Anders Petersson Gives Invited Topical Presentation at 2008 SIAM Annual Meeting
Anders Petersson, Lawrence Livermore National Laboratory, gave one of only 20invited presentations at the SIAM annual meeting held July 7-11, 2008.  His talk focused on the large-scale simulation of earthquakes using new techniques that solve the elastic wave equations in the time domain.  The mathematics and numerical methods that he has developed have been funded, in large part, through the ASCR base Applied Math program.

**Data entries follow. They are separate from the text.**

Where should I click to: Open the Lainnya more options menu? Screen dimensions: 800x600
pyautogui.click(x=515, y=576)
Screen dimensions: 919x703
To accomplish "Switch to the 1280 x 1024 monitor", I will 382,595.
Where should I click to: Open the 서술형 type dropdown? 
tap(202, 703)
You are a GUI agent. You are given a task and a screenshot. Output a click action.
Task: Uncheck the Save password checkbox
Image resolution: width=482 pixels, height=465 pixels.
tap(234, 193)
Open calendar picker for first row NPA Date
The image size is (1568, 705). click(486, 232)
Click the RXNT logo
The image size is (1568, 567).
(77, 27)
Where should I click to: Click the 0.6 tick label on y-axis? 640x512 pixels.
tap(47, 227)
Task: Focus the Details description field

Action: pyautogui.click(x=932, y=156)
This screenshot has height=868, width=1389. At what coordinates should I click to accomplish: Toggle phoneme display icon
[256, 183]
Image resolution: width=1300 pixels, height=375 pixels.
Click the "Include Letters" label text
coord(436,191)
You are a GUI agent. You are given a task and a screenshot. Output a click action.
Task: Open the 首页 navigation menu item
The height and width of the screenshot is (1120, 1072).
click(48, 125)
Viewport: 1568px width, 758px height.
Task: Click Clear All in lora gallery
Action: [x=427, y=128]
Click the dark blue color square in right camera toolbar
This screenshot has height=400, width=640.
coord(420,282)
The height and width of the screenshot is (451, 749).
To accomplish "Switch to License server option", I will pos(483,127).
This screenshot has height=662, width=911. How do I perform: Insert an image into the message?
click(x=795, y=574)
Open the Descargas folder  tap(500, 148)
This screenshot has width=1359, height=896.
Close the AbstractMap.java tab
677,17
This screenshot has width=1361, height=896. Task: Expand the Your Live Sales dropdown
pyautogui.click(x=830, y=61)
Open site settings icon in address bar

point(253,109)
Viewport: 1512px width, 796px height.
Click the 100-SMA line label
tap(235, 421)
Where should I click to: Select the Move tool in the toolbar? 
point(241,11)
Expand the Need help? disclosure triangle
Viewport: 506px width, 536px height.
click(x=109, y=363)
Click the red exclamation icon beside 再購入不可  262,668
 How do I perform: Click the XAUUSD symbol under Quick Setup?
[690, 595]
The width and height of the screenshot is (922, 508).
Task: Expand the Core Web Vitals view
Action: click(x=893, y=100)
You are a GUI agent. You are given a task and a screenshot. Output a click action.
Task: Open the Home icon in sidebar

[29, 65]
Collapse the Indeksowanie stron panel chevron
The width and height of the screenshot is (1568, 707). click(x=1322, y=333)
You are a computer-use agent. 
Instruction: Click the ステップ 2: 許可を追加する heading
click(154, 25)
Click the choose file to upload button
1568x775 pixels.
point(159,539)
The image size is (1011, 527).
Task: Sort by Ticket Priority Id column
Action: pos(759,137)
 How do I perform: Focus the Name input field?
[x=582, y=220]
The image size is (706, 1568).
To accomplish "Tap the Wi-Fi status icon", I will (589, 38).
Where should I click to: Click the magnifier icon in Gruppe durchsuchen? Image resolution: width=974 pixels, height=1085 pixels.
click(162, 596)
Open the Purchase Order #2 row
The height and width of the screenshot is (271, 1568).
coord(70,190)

His calculations were run on the large-scale computing resources at LLNL and used computational grids with up to 4B grid points.  The annual meeting is the flagship conference for SIAM, and attracted over 1100 attendees in 2008.
Contact: Erich Strohmaier, EStrohmaier@lbl.gov

FACILITIES/INFRASTRUCTURE:
Upgraded Jaguar's Transition to Operations Features Six Pioneering Applications
Six select software applications have been running pioneering "science-at-scale" simulations on high-performance computers at Oak Ridge National Laboratory.  The simulations, carried out at the Oak Ridge Leadership Computing Facility (OLCF), employ most or all of the processing cores of the center's flagship system, a Cray XT4 supercomputer called Jaguar that was upgraded in May to perform 263 trillion calculations per second, or teraflops.  The upgrade increased Jaguar's ability to further contribute to the Department of Energy's Innovative and Novel Computational Impact on Theory and Experiment (INCITE) program.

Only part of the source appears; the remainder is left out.